---- EXTRACTED INFORMATION
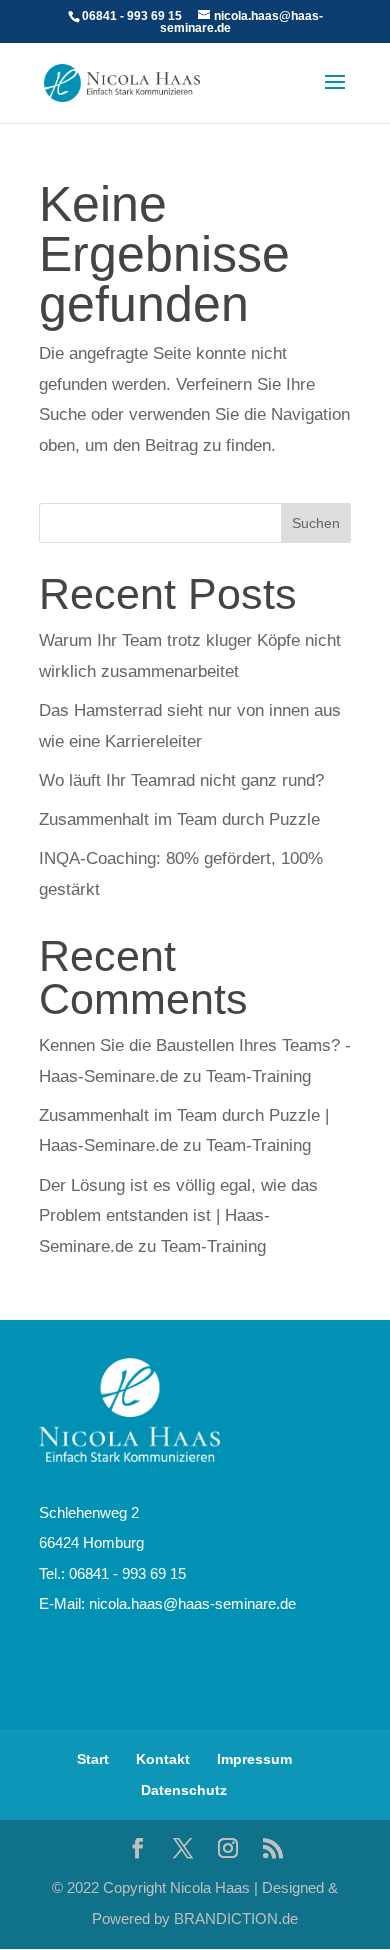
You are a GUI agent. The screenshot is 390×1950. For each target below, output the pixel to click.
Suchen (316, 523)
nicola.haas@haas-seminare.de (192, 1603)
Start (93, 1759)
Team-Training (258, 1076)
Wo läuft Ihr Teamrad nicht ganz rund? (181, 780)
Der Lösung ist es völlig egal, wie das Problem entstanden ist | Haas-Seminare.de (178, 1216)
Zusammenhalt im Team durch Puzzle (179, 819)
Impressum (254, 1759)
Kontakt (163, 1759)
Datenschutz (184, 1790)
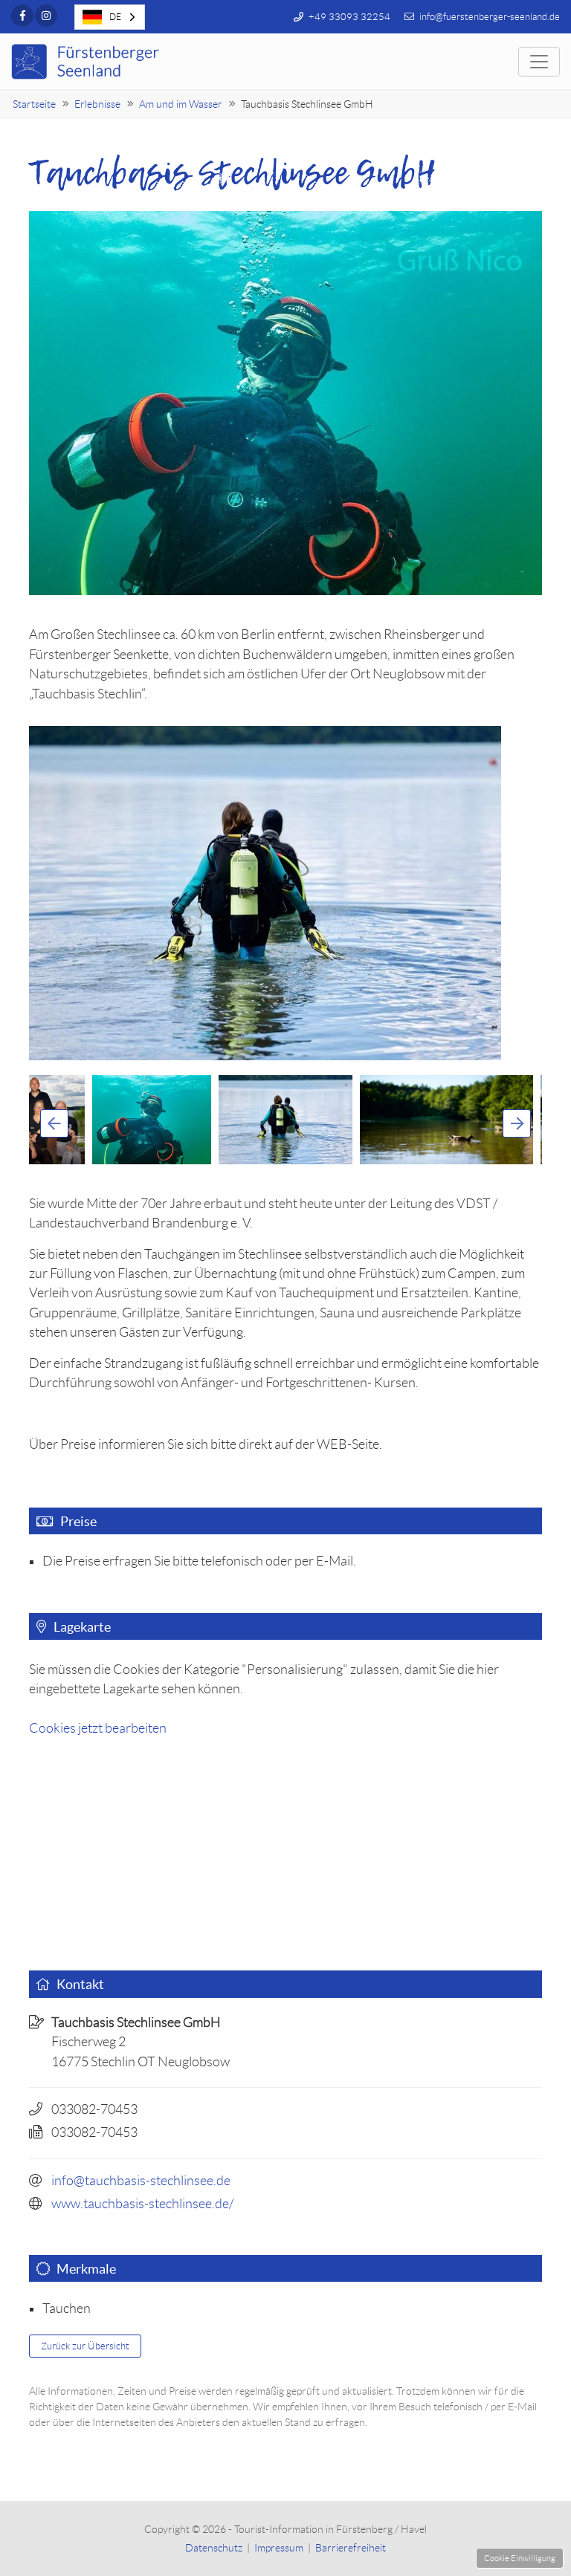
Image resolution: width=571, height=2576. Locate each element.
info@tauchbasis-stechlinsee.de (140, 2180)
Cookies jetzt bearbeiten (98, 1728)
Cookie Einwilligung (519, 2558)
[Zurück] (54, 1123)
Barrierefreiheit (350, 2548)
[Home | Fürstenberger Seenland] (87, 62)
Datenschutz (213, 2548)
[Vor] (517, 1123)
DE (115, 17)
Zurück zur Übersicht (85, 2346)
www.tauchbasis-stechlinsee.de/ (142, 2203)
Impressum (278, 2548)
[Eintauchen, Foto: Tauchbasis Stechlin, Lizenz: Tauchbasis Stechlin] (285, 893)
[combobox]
--------
---- EXTRACTED INFORMATION
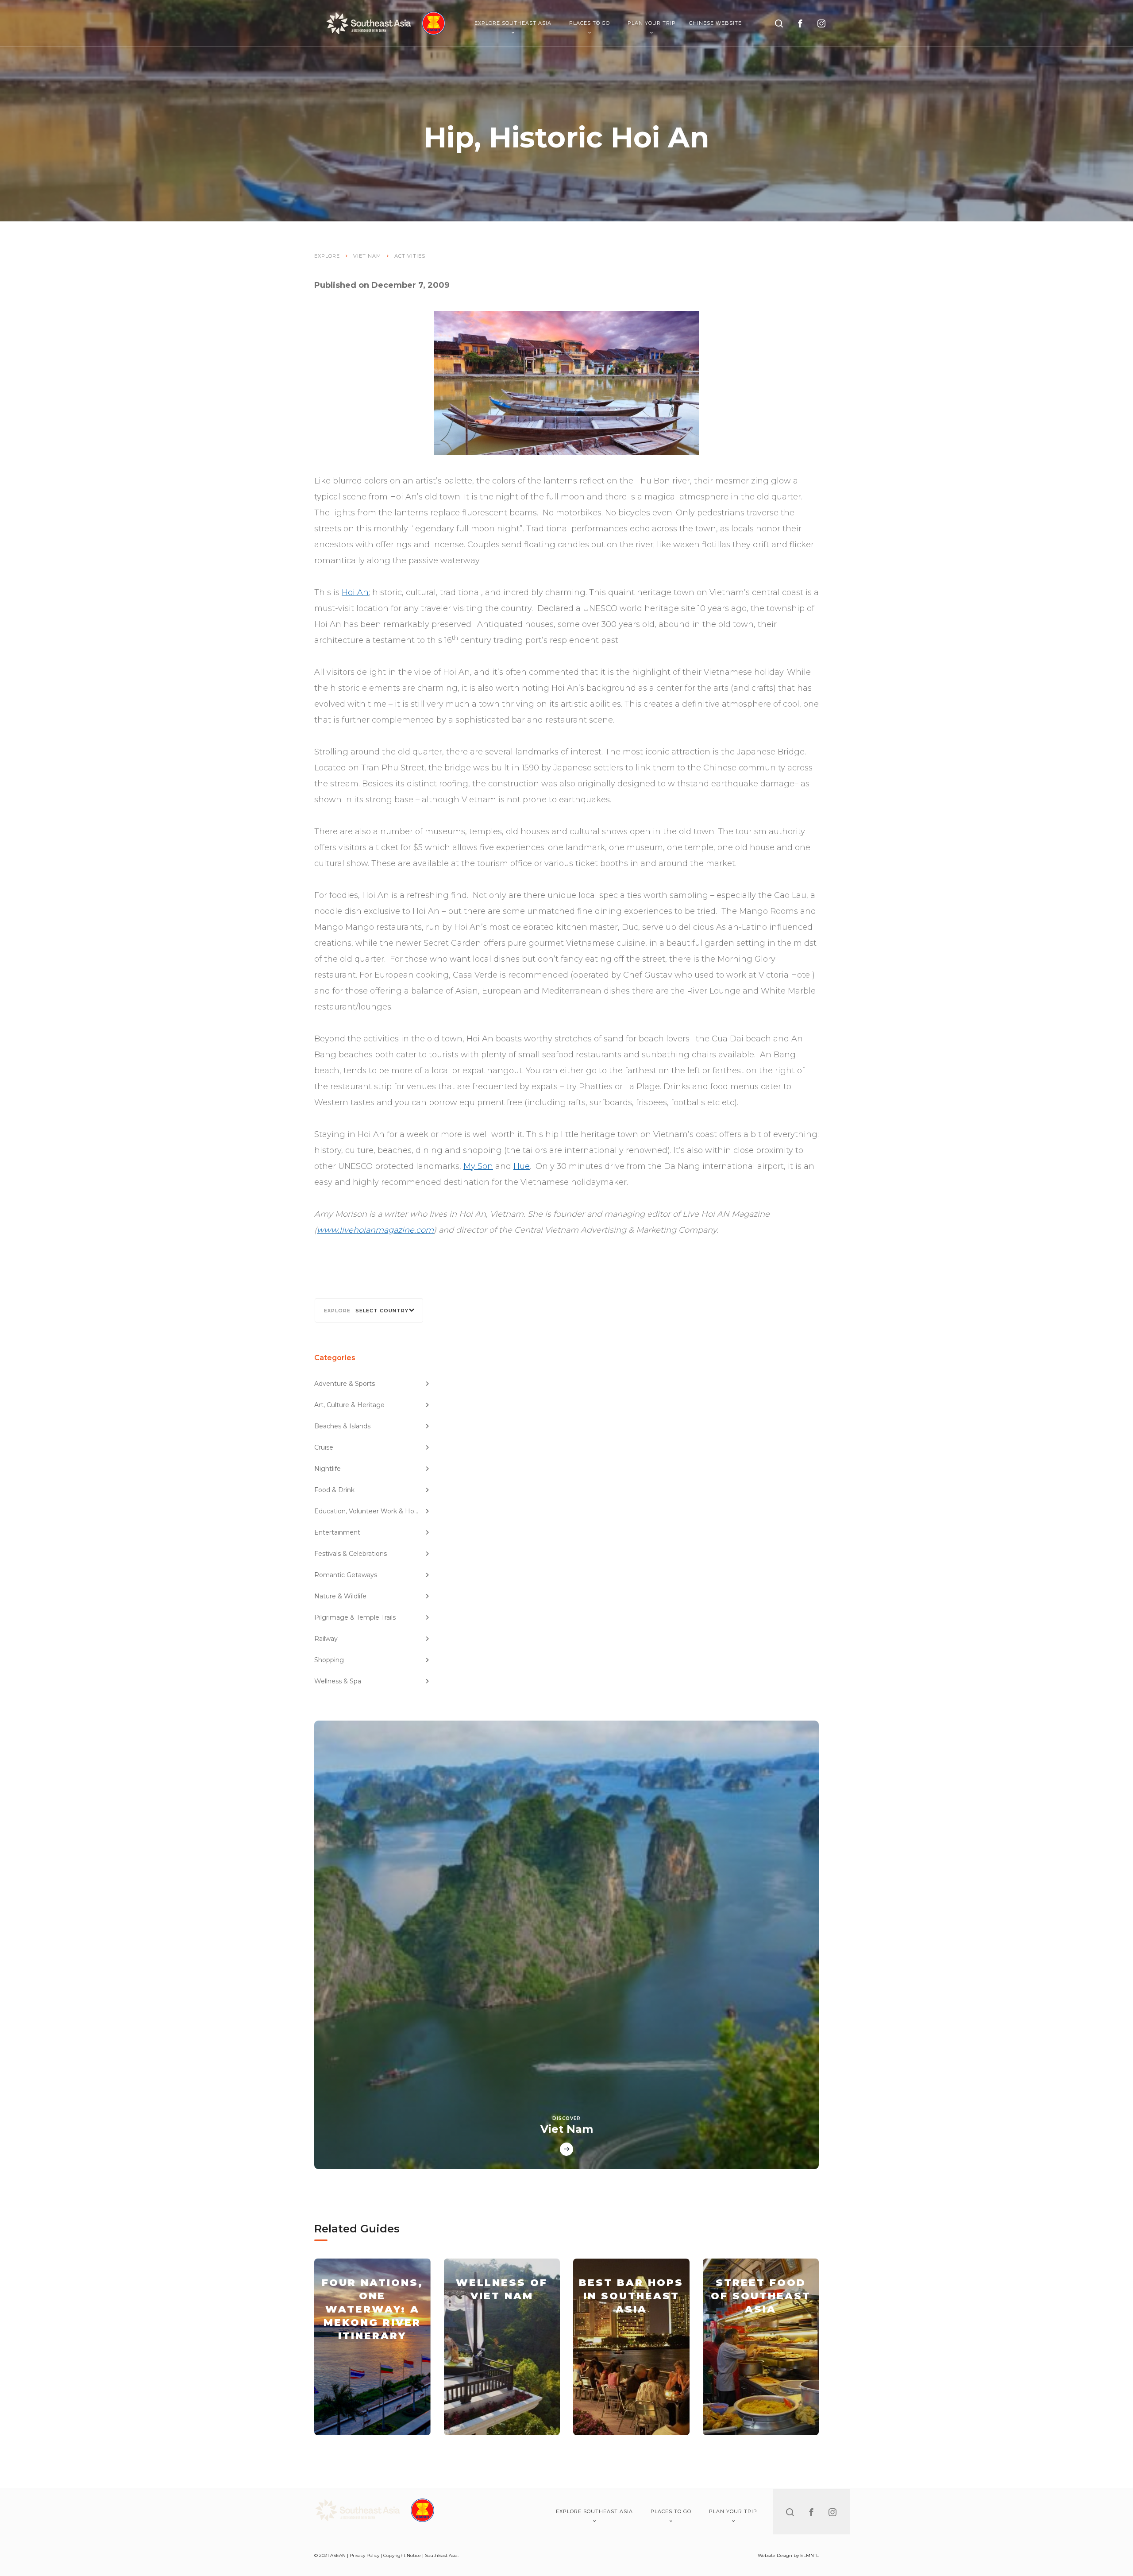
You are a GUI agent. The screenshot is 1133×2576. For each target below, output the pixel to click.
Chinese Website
--------
_EXERCISE DIRECTIONS_
In the listing above, find the line with "You are a GUI agent. The screenshot is 390×1950." and the line with "Datenschutz (184, 1790)". Output those two lines and every line between them, exactly as written.

_SOLUTION TO THE EXERCISE_
You are a GUI agent. The screenshot is 390×1950. For each target below, output the pixel to click.
Suchen (316, 523)
nicola.haas@haas-seminare.de (192, 1603)
Start (93, 1759)
Team-Training (258, 1076)
Wo läuft Ihr Teamrad nicht ganz rund? (181, 780)
Der Lösung ist es völlig egal, wie das Problem entstanden ist | Haas-Seminare.de (178, 1216)
Zusammenhalt im Team durch Puzzle (179, 819)
Impressum (254, 1759)
Kontakt (163, 1759)
Datenschutz (184, 1790)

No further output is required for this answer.